Earlier versions are retained for reproducibility only and are **not recommended** for modeling.

---

## Dataset Overview

This dataset combines business-level information from the **Yelp Open Dataset** with **county-level economic indicators** sourced from U.S. government datasets.

The dataset is designed for **predictive modeling**, particularly tasks such as:

- Predicting whether a business will remain open or close
- Studying business survival and risk
- Analyzing interactions between local economic conditions and business outcomes

Each row corresponds to a single Yelp business.

---

## What’s New in v3

Version 3 adds substantial feature improvements over v1 and v2:

- ✔ Expanded dataset size (~17k rows)
- ✔ Corrected economic data timing (2018 instead of 2023)
- ✔ Yelp category multi-hot encoded features
- ✔ Business longevity features derived from Yelp check-ins
- ✔ Improved engagement signals

---

## Features (v3)

### Business Engagement & Quality
| Column | Description |
|------|------------|
| `rating_x_reviews` | Yelp rating multiplied by log(review_count + 1) |
| `review_count` | Total number of Yelp reviews |
| `num_categories` | Number of Yelp categories assigned |

---

### Business Longevity (Derived from Check-ins)
| Column | Description |
|------|------------|
| `years_in_business` | Years between first and last Yelp check-in (observed lifespan) |
| `num_checkins` | Total number of Yelp check-ins |
| `has_checkin` | 1 if any check-in exists, else 0 |

**Note:**  
These features estimate *observed Yelp activity duration*, not true opening date.

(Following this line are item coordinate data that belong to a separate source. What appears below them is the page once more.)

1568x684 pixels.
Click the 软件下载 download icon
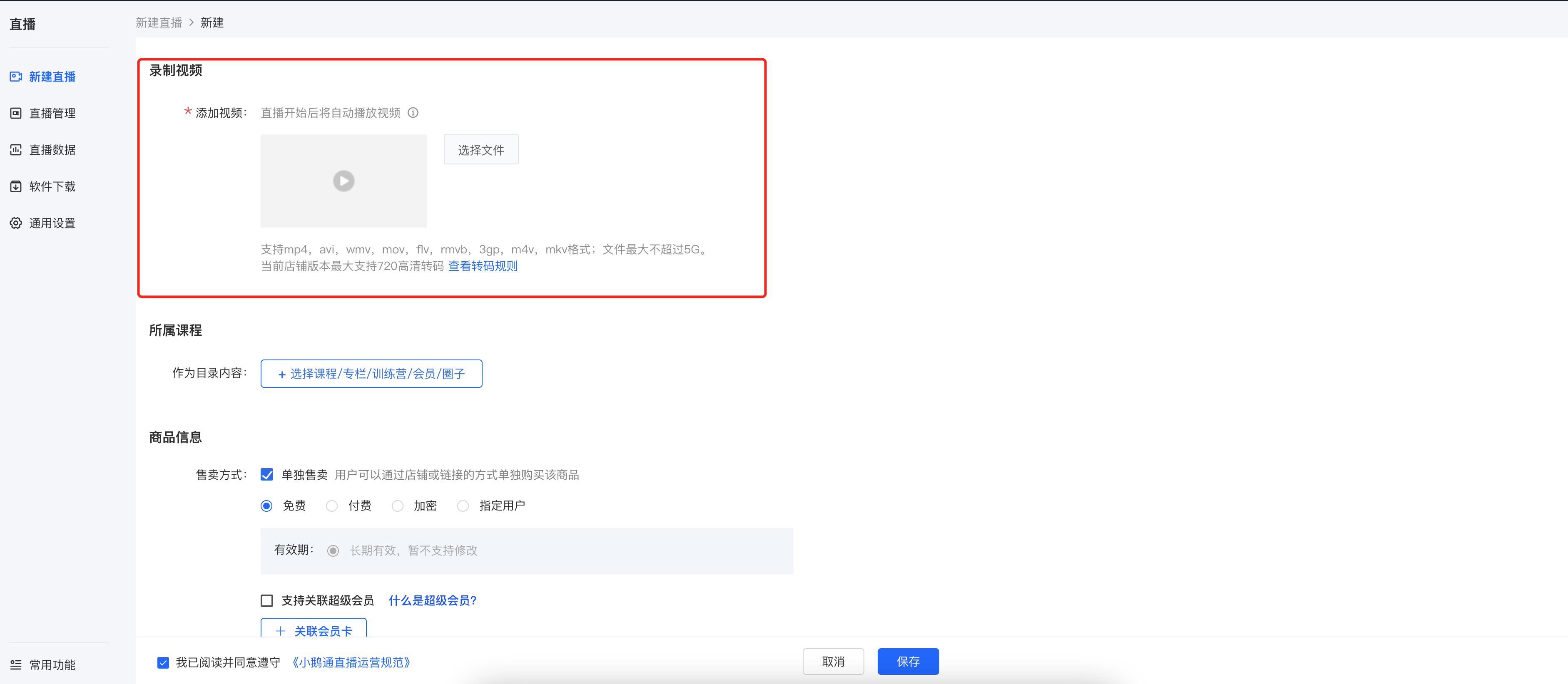click(16, 187)
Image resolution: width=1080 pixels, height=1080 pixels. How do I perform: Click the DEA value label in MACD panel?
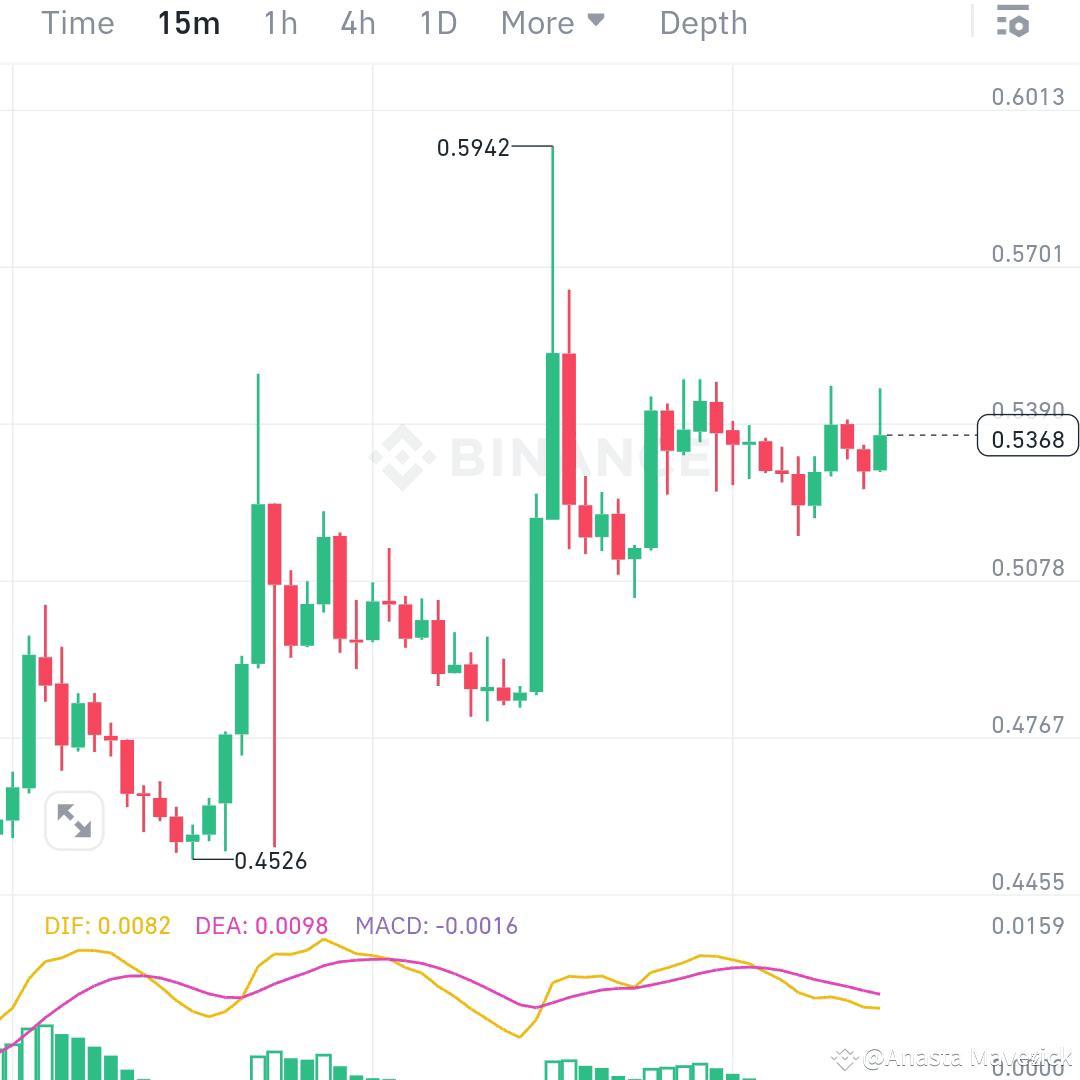260,925
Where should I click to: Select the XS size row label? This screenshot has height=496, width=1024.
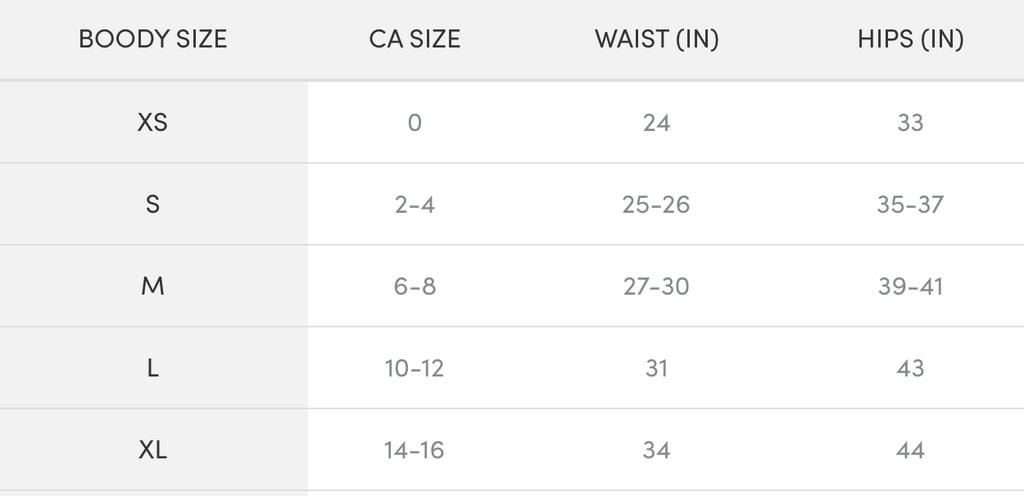point(153,123)
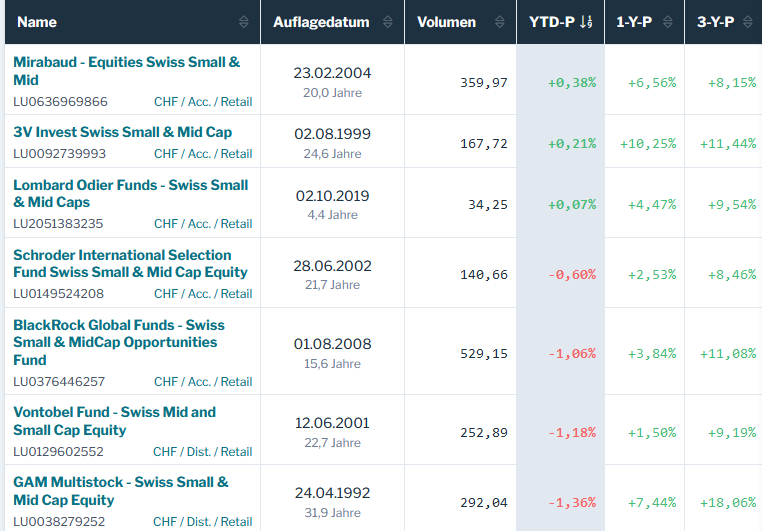Click the Volumen header label
Screen dimensions: 762x531
tap(446, 22)
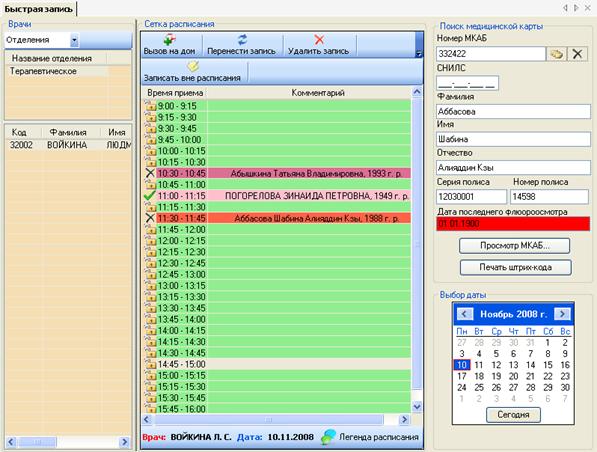The image size is (597, 452).
Task: Click the Сегодня button in calendar
Action: 513,415
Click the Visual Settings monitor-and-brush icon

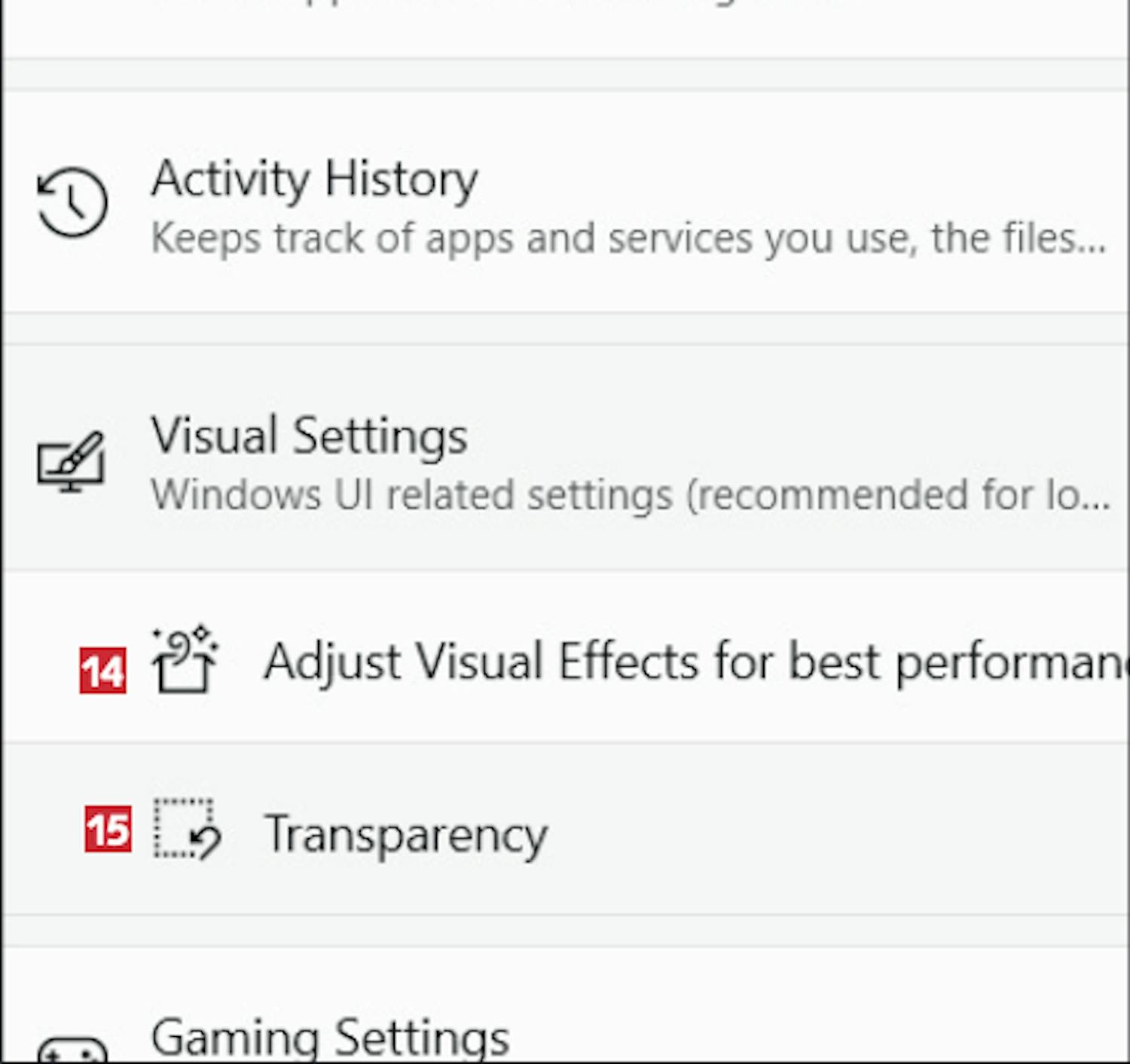(x=71, y=461)
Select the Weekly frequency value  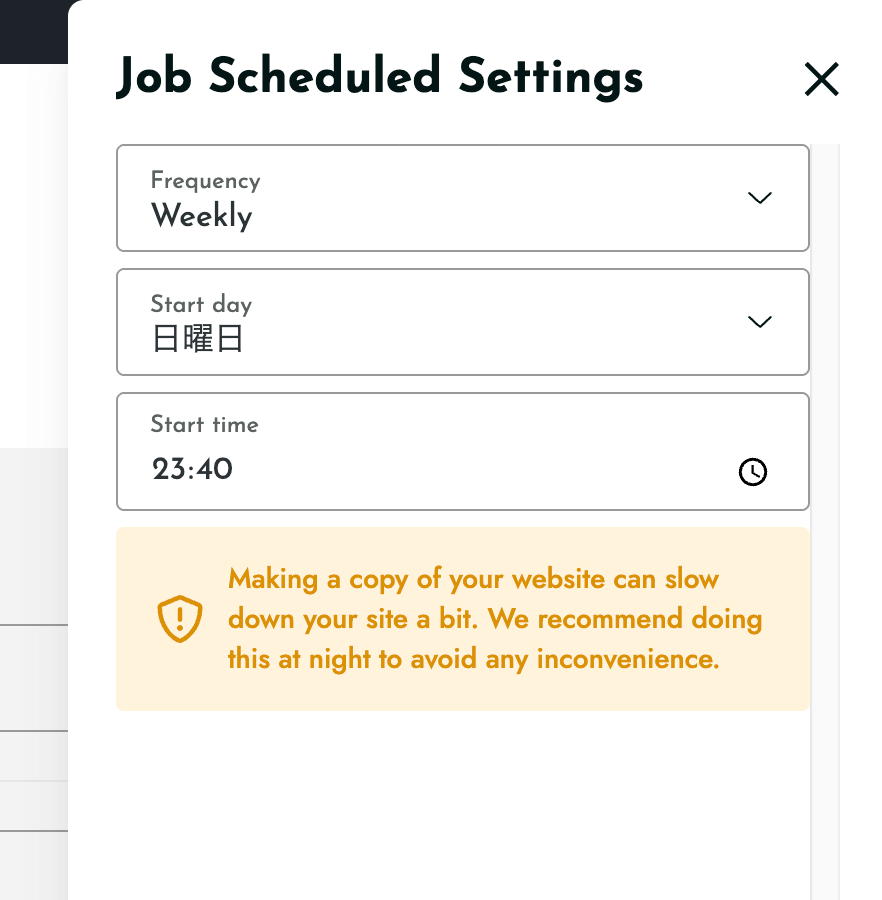201,216
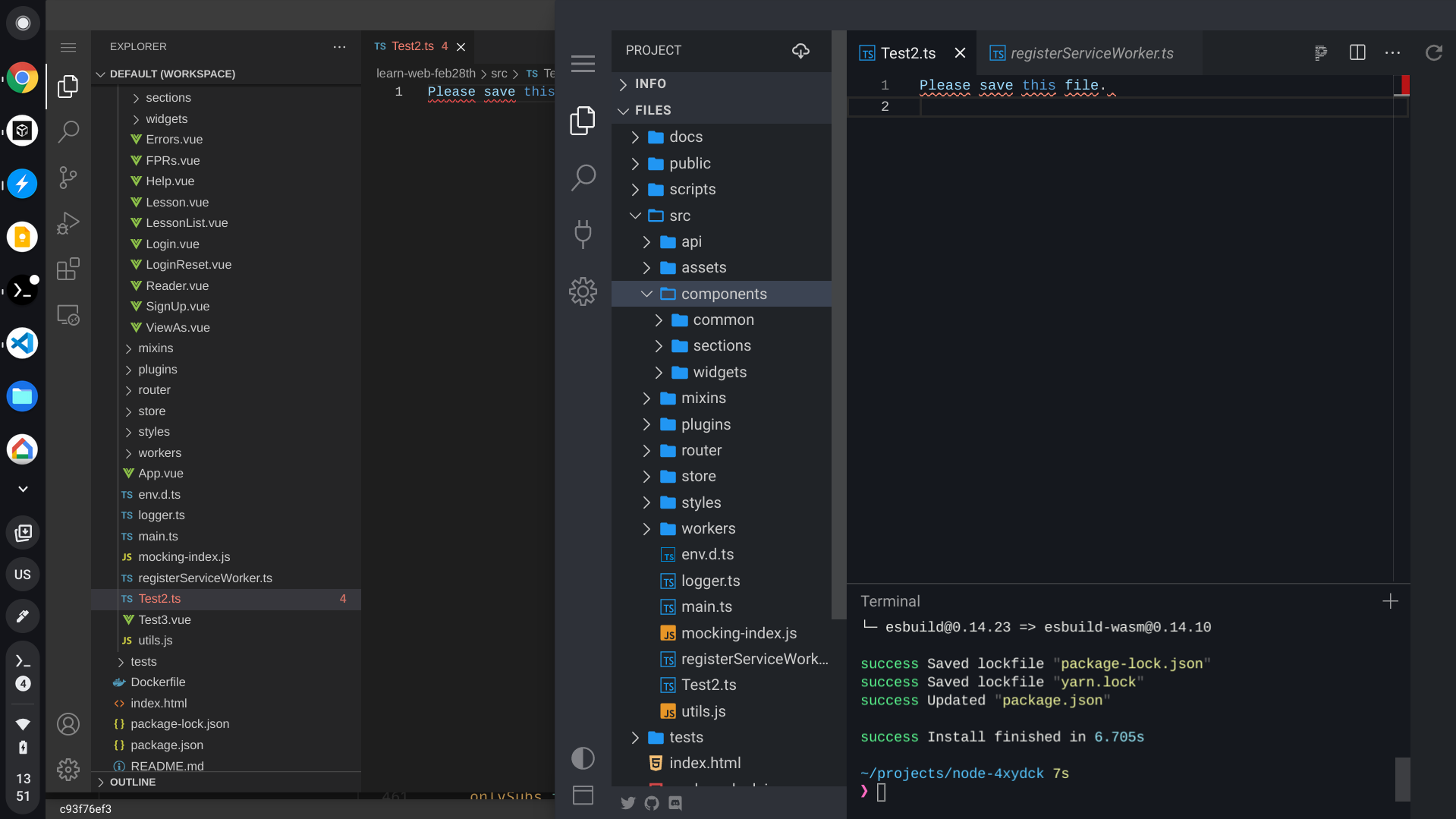The height and width of the screenshot is (819, 1456).
Task: Open the more actions ellipsis menu
Action: coord(1393,53)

They are intended for **relative comparison across businesses**, not causal inference.

---

### Target Variable
| Column | Description |
|------|------------|
| `is_open` | 1 if business is open, 0 if closed |

---

### Location
| Column | Description |
|------|------------|
| `latitude` | Business latitude |
| `longitude` | Business longitude |
| `fips` | County FIPS code |

---

### County-Level Economic Indicators (2018)
| Column | Description |
|------|------------|
| `pcpi` | Per capita personal income (USD) |
| `poverty_rate` | Poverty rate (%) |
| `median_household_income` | Median household income (USD) |
| `unemployment_rate` | Unemployment rate (%) |
| `avg_weekly_wages` | Average weekly wages (USD) |

---

### Yelp Category Indicators
Multi-hot encoded binary features indicating whether a business belongs to a given category.

Examples:
- `cat_Restaurants`
- `cat_Food`
- `cat_Automotive`
- `cat_Bars`
- `cat_Health & Medical`
- `cat_Shopping`
- …

Only the **most frequent categories** are included to limit sparsity.

---

## Normalization Note

Some earlier versions of this dataset were normalized for convenience.  
**Normalization is not required and not recommended for tree-based models** such as:

- XGBoost
- LightGBM

Version 3 is intended to be used **as-is with raw feature values**.

---

## Sources

### Yelp
- **Yelp Open Dataset**  
  https://www.yelp.com/dataset  
  Business attributes, categories, reviews, and check-ins.

### Economic Indicators
- **BLS – Quarterly Census of Employment and Wages (QCEW)**  
  https://www.bls.gov/cew/  
  Average weekly wages.

- **FRED – Federal Reserve Economic Data**  
  https://fred.stlouisfed.org/  
  Per capita personal income (PCPI).

- **U.S. Census Bureau – ACS / SAIPE**  
  https://www.census.gov/programs-surveys/saipe.html  
  Poverty rates, median household income, unemployment rates.

---

## Usage Notes

- Missing values may exist for some businesses (e.g., no check-ins)
- No feature normalization is required for tree-based models
- Designed for tabular ML, feature interaction modeling, and exploratory analysis

---

## Example Usage

```python
import pandas as pd
from datasets import load_dataset

# Load from Hugging Face
dataset = load_dataset("your-username/yelp-business-economic-indicators")
df = dataset["train"].to_pandas()

print(df.head())

```

## License

This dataset is released under the CC BY 4.0 License.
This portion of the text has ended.